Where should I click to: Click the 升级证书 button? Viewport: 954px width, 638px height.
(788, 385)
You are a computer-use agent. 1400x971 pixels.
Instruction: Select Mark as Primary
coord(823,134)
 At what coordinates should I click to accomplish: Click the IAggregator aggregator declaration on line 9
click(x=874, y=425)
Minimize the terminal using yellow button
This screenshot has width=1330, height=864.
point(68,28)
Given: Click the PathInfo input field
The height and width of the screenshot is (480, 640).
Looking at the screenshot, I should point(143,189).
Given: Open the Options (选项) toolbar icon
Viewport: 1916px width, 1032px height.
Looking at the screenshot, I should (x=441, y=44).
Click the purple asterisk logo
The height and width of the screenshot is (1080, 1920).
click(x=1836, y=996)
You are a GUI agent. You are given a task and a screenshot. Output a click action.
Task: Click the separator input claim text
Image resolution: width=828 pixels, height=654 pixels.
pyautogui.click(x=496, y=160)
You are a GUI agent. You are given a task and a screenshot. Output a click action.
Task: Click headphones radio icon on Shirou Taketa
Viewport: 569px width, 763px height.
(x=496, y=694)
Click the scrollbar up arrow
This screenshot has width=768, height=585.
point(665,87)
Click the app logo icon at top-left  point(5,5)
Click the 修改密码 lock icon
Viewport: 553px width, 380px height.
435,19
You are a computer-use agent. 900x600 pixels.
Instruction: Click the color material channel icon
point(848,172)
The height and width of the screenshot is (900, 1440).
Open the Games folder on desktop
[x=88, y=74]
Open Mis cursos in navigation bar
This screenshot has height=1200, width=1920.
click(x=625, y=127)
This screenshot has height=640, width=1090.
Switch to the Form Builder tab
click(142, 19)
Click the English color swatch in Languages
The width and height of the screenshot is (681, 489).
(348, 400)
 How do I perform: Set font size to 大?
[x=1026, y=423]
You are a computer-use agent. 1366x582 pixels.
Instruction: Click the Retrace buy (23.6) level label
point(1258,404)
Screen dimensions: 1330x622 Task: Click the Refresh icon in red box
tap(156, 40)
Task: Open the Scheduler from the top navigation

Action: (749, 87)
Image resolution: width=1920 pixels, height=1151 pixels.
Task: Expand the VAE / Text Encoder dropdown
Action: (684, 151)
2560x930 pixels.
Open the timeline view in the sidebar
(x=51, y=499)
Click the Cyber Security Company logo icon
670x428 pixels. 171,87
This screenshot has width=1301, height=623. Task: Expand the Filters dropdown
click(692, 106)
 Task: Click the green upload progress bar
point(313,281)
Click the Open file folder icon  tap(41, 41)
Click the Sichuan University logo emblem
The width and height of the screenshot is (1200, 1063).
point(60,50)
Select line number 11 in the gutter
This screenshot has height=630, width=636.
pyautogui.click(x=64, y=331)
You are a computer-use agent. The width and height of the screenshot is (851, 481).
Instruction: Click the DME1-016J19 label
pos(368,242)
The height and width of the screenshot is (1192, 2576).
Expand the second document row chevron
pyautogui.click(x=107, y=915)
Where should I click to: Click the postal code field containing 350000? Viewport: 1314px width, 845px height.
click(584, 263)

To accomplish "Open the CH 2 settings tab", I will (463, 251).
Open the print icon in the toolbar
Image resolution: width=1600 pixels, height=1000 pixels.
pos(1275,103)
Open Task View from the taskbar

_Problem requirements:_
Can you copy the data between the lines holding "The height and width of the screenshot is (900, 1440)." and "tap(156, 40)", inclusive, with "Games" renamed to "Projects" and everything else left as is?

_Complete output:_
The height and width of the screenshot is (900, 1440).
Open the Projects folder on desktop
[x=88, y=74]
Open Mis cursos in navigation bar
This screenshot has height=1200, width=1920.
click(x=625, y=127)
This screenshot has height=640, width=1090.
Switch to the Form Builder tab
click(142, 19)
Click the English color swatch in Languages
The width and height of the screenshot is (681, 489).
(348, 400)
 How do I perform: Set font size to 大?
[x=1026, y=423]
You are a computer-use agent. 1366x582 pixels.
Instruction: Click the Retrace buy (23.6) level label
point(1258,404)
Screen dimensions: 1330x622 Task: Click the Refresh icon in red box
tap(156, 40)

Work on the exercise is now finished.